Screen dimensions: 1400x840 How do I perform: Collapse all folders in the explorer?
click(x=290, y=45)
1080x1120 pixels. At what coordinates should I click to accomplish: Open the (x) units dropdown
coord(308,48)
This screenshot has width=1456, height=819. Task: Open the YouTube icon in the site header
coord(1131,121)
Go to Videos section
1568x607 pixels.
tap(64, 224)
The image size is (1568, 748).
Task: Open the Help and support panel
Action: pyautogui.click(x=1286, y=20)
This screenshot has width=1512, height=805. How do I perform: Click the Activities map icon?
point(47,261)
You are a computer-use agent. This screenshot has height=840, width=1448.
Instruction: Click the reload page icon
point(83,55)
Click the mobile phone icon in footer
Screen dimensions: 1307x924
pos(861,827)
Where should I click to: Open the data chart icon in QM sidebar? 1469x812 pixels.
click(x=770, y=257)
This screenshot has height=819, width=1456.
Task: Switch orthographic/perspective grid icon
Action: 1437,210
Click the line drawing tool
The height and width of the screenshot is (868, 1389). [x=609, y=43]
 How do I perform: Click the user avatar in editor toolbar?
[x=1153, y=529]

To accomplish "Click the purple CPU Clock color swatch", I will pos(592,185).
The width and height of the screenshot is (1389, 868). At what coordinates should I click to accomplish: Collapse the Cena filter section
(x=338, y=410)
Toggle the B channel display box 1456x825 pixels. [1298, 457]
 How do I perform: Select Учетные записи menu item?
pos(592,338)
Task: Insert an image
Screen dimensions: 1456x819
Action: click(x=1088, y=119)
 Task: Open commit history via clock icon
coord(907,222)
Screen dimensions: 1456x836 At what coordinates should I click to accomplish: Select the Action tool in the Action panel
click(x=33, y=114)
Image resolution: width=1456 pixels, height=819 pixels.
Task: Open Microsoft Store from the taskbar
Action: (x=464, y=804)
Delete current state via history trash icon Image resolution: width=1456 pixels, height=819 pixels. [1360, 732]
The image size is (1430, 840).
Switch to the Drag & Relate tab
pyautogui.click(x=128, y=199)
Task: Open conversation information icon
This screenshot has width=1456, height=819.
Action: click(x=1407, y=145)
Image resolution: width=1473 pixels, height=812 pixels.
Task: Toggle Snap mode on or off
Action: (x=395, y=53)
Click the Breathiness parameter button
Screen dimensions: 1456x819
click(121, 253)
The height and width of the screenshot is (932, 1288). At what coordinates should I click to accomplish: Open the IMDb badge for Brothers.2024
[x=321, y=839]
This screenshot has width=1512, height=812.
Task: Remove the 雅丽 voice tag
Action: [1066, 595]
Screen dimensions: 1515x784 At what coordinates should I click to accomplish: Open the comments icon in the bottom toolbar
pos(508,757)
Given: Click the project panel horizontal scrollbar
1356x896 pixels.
•••
Task prompt —
Each entry needs to be given again exactly as it stands.

Written reply —
Screen dimensions: 1400x840 How do I perform: Collapse all folders in the explorer?
click(x=290, y=45)
1080x1120 pixels. At what coordinates should I click to accomplish: Open the (x) units dropdown
coord(308,48)
This screenshot has width=1456, height=819. Task: Open the YouTube icon in the site header
coord(1131,121)
Go to Videos section
1568x607 pixels.
tap(64, 224)
The image size is (1568, 748).
Task: Open the Help and support panel
Action: pyautogui.click(x=1286, y=20)
This screenshot has width=1512, height=805. How do I perform: Click the Activities map icon?
point(47,261)
You are a computer-use agent. This screenshot has height=840, width=1448.
Instruction: Click the reload page icon
point(83,55)
Click the mobile phone icon in footer
Screen dimensions: 1307x924
pos(861,827)
Where should I click to: Open the data chart icon in QM sidebar? 1469x812 pixels.
click(x=770, y=257)
This screenshot has height=819, width=1456.
Task: Switch orthographic/perspective grid icon
Action: 1437,210
Click the line drawing tool
The height and width of the screenshot is (868, 1389). [x=609, y=43]
 How do I perform: Click the user avatar in editor toolbar?
[x=1153, y=529]

To accomplish "Click the purple CPU Clock color swatch", I will pos(592,185).
The width and height of the screenshot is (1389, 868). At what coordinates should I click to accomplish: Collapse the Cena filter section
(x=338, y=410)
Toggle the B channel display box 1456x825 pixels. [1298, 457]
 How do I perform: Select Учетные записи menu item?
pos(592,338)
Task: Insert an image
Screen dimensions: 1456x819
Action: click(x=1088, y=119)
 Task: Open commit history via clock icon
coord(907,222)
Screen dimensions: 1456x836 At what coordinates should I click to accomplish: Select the Action tool in the Action panel
click(x=33, y=114)
Image resolution: width=1456 pixels, height=819 pixels.
Task: Open Microsoft Store from the taskbar
Action: (x=464, y=804)
Delete current state via history trash icon Image resolution: width=1456 pixels, height=819 pixels. [1360, 732]
The image size is (1430, 840).
Switch to the Drag & Relate tab
pyautogui.click(x=128, y=199)
Task: Open conversation information icon
This screenshot has width=1456, height=819.
Action: click(x=1407, y=145)
Image resolution: width=1473 pixels, height=812 pixels.
Task: Toggle Snap mode on or off
Action: (x=395, y=53)
Click the Breathiness parameter button
Screen dimensions: 1456x819
click(121, 253)
The height and width of the screenshot is (932, 1288). At what coordinates should I click to accomplish: Open the IMDb badge for Brothers.2024
[x=321, y=839]
This screenshot has width=1512, height=812.
Task: Remove the 雅丽 voice tag
Action: [1066, 595]
Screen dimensions: 1515x784 At what coordinates should I click to accomplish: Open the comments icon in the bottom toolbar
pos(508,757)
Given: Click the project panel horizontal scrollbar
1356x896 pixels.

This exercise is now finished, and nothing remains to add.